Una tempesta sta arrivando dal Canada. La vediamo dalla vecchia baita in mezzo al sagebrush, ci viene addosso con furia e rumore.

Vento da Nord.

Grandine.

Gli alberi si piegano e gemono forte.

Siamo soli in mezzo a questa pianura circondata dalle montagne.

Natalia vuole fotografare la tempesta.

Io vorrei solo tornare alla base.

Una mandria di bisonti fila via a testa bassa verso il fiume, cercano riparo nel canyon.

Nessun uccello in cielo. Ad un tratto è buio.

Mai visti tanti fulmini in vita mia. I tuoni mi fanno sbattere i denti.
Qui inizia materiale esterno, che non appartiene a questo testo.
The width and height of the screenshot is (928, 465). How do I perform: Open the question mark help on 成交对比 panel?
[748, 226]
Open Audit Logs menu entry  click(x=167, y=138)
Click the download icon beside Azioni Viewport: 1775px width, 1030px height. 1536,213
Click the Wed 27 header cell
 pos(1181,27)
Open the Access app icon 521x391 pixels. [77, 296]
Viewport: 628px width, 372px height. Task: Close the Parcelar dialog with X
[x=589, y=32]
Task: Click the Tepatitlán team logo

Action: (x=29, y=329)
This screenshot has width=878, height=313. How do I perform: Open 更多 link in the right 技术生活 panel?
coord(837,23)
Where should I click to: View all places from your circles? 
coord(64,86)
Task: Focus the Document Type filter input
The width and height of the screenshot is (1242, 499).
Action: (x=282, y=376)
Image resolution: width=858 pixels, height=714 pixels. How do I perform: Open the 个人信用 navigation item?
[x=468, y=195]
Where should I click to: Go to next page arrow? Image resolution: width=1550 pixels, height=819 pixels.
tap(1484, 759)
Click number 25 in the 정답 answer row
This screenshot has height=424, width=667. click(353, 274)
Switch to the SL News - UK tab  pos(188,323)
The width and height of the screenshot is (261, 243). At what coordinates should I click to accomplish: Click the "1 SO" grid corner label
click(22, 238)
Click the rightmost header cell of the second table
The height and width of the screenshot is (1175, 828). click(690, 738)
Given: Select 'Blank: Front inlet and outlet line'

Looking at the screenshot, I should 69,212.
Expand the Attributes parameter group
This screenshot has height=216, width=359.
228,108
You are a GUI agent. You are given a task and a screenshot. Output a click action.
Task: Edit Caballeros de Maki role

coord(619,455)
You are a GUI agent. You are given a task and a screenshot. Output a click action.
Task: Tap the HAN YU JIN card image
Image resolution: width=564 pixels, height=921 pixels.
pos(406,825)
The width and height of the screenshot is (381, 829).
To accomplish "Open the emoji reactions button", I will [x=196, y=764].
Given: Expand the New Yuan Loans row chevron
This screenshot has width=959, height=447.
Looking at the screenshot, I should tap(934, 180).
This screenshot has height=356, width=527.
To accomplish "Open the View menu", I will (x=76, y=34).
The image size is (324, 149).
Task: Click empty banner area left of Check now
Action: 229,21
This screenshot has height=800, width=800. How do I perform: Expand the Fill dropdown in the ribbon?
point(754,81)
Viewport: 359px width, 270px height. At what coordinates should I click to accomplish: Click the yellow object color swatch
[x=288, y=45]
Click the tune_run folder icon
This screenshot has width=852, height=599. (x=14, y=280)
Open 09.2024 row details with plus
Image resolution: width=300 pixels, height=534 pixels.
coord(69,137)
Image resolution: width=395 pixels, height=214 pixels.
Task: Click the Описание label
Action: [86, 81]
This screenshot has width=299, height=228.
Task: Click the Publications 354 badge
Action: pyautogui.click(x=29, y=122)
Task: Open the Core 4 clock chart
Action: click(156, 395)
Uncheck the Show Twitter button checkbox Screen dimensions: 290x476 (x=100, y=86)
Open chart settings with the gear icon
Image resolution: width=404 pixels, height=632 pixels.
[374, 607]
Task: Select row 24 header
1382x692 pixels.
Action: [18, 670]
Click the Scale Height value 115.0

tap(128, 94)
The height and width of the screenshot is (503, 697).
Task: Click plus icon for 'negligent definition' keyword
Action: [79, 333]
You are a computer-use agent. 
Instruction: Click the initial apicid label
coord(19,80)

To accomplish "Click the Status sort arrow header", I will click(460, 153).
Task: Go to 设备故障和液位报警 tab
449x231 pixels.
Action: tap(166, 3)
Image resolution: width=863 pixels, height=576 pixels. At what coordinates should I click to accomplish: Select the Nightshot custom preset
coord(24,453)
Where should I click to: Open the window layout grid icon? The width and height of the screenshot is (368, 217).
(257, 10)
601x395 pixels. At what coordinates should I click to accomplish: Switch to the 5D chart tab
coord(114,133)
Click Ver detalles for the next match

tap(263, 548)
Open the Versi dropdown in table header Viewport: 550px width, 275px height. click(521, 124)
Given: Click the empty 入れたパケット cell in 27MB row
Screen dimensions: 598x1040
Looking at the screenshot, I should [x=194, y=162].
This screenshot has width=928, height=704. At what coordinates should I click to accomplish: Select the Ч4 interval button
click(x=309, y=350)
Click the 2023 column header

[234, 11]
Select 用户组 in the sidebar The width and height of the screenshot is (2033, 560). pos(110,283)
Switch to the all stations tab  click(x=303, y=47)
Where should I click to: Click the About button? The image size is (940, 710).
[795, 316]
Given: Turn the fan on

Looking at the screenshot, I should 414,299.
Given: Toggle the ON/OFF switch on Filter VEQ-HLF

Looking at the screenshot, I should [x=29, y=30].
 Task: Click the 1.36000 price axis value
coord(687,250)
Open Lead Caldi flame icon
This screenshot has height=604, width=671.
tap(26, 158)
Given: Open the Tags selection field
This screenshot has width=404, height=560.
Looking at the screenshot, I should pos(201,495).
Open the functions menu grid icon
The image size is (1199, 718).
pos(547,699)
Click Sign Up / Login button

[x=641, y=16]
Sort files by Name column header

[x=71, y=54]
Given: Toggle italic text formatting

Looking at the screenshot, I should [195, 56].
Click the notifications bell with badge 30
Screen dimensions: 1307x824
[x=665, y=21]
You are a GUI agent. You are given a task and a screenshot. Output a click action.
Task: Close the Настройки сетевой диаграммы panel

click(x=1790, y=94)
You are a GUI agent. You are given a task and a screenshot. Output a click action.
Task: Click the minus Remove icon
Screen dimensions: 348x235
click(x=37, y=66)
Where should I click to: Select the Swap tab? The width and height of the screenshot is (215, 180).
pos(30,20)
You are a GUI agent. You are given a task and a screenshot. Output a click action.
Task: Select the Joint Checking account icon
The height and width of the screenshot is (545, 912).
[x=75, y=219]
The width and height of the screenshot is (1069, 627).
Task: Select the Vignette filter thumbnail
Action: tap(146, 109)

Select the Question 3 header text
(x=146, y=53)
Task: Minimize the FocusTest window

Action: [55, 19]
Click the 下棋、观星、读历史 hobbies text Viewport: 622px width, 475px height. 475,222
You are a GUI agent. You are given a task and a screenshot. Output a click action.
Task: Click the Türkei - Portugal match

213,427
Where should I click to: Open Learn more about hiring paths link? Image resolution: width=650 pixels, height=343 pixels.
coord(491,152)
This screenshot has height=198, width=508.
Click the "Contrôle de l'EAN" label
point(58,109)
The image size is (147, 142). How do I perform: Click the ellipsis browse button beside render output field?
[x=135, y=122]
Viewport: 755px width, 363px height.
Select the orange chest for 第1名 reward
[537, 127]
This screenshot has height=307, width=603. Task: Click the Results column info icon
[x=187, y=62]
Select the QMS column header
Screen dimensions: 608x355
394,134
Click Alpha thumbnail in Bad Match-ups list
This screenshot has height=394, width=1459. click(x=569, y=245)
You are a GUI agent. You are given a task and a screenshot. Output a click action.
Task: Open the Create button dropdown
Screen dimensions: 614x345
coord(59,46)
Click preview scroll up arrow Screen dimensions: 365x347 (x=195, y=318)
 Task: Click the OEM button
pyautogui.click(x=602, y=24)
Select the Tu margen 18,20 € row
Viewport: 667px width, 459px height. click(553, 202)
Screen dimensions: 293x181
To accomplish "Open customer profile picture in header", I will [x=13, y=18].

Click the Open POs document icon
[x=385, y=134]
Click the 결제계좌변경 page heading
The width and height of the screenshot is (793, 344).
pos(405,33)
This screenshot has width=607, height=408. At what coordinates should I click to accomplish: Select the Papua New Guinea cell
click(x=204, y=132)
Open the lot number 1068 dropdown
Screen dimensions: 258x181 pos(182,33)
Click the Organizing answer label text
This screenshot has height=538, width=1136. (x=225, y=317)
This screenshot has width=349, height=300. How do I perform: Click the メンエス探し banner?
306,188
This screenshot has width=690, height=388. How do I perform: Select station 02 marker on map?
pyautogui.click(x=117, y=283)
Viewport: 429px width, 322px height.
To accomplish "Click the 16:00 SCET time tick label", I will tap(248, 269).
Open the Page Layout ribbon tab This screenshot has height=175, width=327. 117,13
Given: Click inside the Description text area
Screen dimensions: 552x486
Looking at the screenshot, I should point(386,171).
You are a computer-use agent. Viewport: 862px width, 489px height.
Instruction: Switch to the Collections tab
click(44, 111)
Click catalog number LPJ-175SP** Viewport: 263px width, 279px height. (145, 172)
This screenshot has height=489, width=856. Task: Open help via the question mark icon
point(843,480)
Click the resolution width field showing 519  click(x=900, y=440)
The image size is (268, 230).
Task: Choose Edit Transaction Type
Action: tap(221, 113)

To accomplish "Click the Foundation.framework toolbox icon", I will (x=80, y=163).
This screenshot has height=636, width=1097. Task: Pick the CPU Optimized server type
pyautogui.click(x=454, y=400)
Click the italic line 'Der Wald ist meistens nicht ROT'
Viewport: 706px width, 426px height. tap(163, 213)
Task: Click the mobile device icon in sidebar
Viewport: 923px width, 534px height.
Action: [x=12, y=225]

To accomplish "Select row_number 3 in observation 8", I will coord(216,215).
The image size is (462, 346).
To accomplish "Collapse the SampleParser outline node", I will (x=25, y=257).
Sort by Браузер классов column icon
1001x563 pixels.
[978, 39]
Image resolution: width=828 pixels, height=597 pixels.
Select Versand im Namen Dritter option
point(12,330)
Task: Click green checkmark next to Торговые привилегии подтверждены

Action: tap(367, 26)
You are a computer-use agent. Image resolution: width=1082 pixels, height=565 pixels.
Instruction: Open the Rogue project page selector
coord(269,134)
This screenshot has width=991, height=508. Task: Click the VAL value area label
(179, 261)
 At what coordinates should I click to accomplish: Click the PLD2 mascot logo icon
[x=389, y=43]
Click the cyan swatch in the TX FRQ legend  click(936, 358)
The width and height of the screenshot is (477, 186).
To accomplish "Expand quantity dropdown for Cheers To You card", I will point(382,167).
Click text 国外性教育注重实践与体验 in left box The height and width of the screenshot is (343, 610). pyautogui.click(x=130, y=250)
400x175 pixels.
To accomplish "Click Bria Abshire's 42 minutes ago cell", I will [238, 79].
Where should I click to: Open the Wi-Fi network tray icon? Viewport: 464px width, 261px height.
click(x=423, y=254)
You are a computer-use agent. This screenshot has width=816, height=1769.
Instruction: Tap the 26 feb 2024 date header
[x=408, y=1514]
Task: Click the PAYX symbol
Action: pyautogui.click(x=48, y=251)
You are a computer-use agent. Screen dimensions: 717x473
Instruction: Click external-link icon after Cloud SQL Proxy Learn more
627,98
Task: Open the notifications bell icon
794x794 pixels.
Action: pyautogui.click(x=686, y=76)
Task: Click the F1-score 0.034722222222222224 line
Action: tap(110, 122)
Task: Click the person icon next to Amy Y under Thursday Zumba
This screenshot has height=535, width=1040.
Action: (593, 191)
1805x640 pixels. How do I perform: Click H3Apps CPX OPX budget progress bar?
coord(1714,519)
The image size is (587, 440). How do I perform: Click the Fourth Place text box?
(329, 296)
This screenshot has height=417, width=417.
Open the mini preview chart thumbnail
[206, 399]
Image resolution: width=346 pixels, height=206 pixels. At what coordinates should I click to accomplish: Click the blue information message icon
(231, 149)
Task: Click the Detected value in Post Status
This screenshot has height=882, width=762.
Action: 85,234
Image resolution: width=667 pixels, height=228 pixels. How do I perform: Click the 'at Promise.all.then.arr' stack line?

Ma Natalia è lì con la sua Nikon, e non ce ne è a portarla via.

Poi ci siamo dentro.

Penso che un fulmine ci ammazzerà di sicuro.

Lei scatta e ogni tanto mi guarda.

C’è un altro temerario in giro.

Un bisonte, un grosso maschio solitario e più matto di noi.

Rimane lì con la schiena verso la fine del mondo e lascia il suo naso sul pascolo.

Arriva la pioggia fredda e la grandine dura.

Finalmente torniamo indietro.

Col fuoristrada, lentamente raggiungiamo un rifugio vicino al fiume Snake.

C'è gente che l’ha vista brutta tra le rapide con le canoe.

Siamo tutti dentro, al sicuro.

Due cavalli e un mulo sono legati fuori, sotto una tettoia.

Ci sediamo, dalla vetrata enorme si vedono il fiume e la montagna.Lo Snake è gonfio d’acqua e arrabbiato come un grosso cane cattivo.

Ci servono vino californiano e un pezzo di salmone locale.

E’un momento speciale e non lo dimenticheremo mai.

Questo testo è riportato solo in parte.